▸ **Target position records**
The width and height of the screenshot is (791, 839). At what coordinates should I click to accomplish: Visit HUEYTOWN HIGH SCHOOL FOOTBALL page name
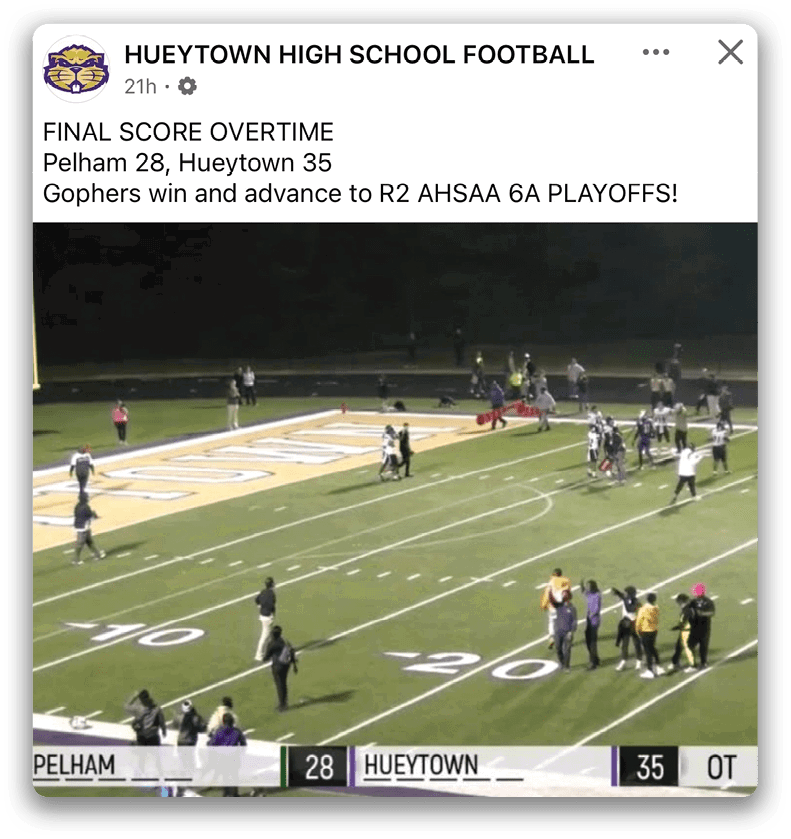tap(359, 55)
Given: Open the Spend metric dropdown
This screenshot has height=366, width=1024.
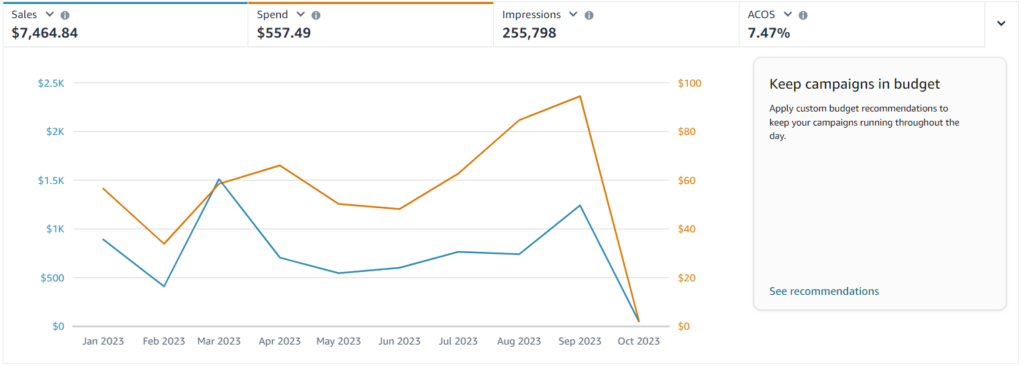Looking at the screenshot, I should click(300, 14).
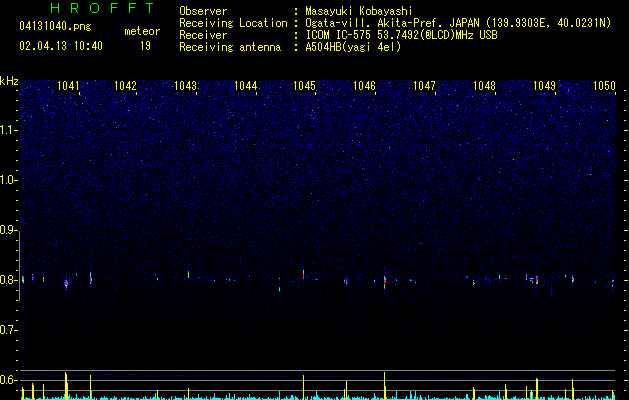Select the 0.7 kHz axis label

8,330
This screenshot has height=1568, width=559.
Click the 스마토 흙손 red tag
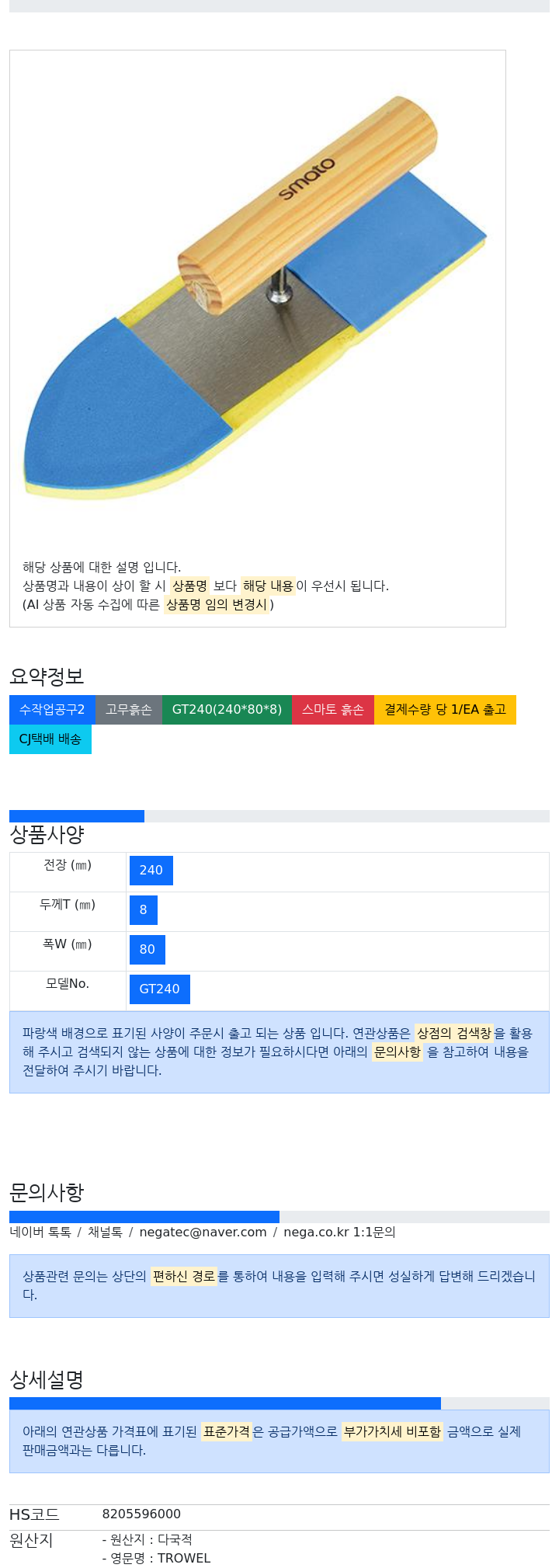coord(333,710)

▸ **Task goal**
Reproduce the entire listing above, replacing "height" with "vertical size" everywhere it appears and leaving everything else unchanged. Omit the pictures from your answer.

▸ **Solution**
The width and vertical size of the screenshot is (791, 839). At what coordinates should I click to accomplish: Visit HUEYTOWN HIGH SCHOOL FOOTBALL page name
tap(359, 55)
Given: Open the Spend metric dropdown
This screenshot has vertical size=366, width=1024.
Looking at the screenshot, I should click(300, 14).
Select the 0.7 kHz axis label

8,330
This screenshot has vertical size=1568, width=559.
Click the 스마토 흙손 red tag
coord(333,710)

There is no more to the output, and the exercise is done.